All this to say - I love my little guy and am fairly convinced I'm having another. That said, I'm not placing too much stock in my hunch given how wrong I was last time. After my bleeding dream, I'm just hoping that on my big ultrasound next week I see a nice, active, healthy little baby. And we won't be asking about the sex.
I had another, more pleasant dream a week or so ago in which the baby was a boy. When I woke up I immediately knew his name, and have secretly been calling it that ever since.
The little beetle started kicking on Christmas Day. I'm pretty sure I felt it before then, but I was not 100% sure. It's funny, last time I felt it earlier despite an anterior placenta. But this time it came later, even though I suspect my placenta is in it's normal spot. (My belly was ALWAYS lopsided on one side last time, no matter how baby was positioned, and I'm convinced that was the placenta.) Anyway since then kicky monster has been giving me lots of little nudges, which I adore.
You know what annoys me?
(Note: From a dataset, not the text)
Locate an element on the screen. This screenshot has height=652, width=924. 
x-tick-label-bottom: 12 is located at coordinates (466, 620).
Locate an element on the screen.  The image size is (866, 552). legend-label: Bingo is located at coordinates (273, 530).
How many people assume I would prefer if it were a girl. I told my father-in-law that I thought it was a boy and he said something like "But I'm sure you'd be happier if it wasn't." Huh?
With my first pregnancy I was convinced LM was a girl, and I was a little surprised to see all those boy bits. But I never regretted his boyness or wished he was a girl. Frankly, at a toddler age, there may be some differences between boys and girls, but also a lot of variability in personality. Aside from the fact that no one gives me pink clothing, I don't think it makes a huge difference right now. There are girls at LM's daycare far more rambunctious than he is. And while he adores trucks/trains and transportation, so do many girls I know. Obviously this difference will enhance as he gets older, and there are no doubt advantages and disadvantages on either side. But I have two brothers, D is one of three boys, my father was one of four boys. I'm very comfortable with boys and quite thrilled to have another one, or two.
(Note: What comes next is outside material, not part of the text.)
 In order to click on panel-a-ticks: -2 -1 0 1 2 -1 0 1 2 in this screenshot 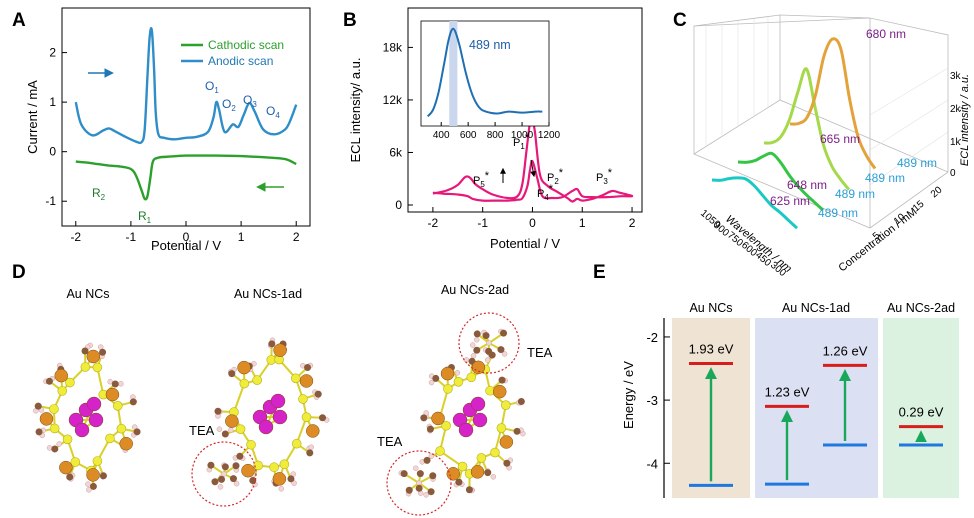, I will do `click(172, 145)`.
On a pregnancy message board I'm on, so many of the women talk about hoping for a girl. And they always have such dumb reasons, like "the clothes for girls are so much cuter." Frankly, I'm quite happy to bypass the Suri Cruise high heels and the princess gear. And while boys clothes can be annoying (think exploding snowboarders or race cars splashed across everything) there's plenty of cute stuff too. Not that shopping selection is a reason to wish for either gender - I'm not even sure why I'm talking about clothes, except that the gendered nature of baby clothes is a pet peeve of mine.
All this to say - I love my little guy and am fairly convinced I'm having another. That said, I'm not placing too much stock in my hunch given how wrong I was last time. After my bleeding dream, I'm just hoping that on my big ultrasound next week I see a nice, active, healthy little baby. And we won't be asking about the sex.
Labels: pregnancy

2 Comments:
At 8:29 PM ,
Good Timing said...
I love a surprise!!
At 4:27 AM ,
Kaitlyn said...
People were the same way when I was pregnant with Alena, they assumed I wanted a boy. It drove me nuts! I actually wanted another girl, because I wanted Leial to have a sister.
I think that it can be hard to imagine a different gender than the baby you already have... it was for me anyway. It's hard enough to imagine a new human being that will be so very different from the child you already have.
That said, now I'm starting to wonder if I would like a boy afterall, if it would round out our family nicely or not.
Looking forward to hearing about your ultrasound.
PS: are you doing a homebirth again this time?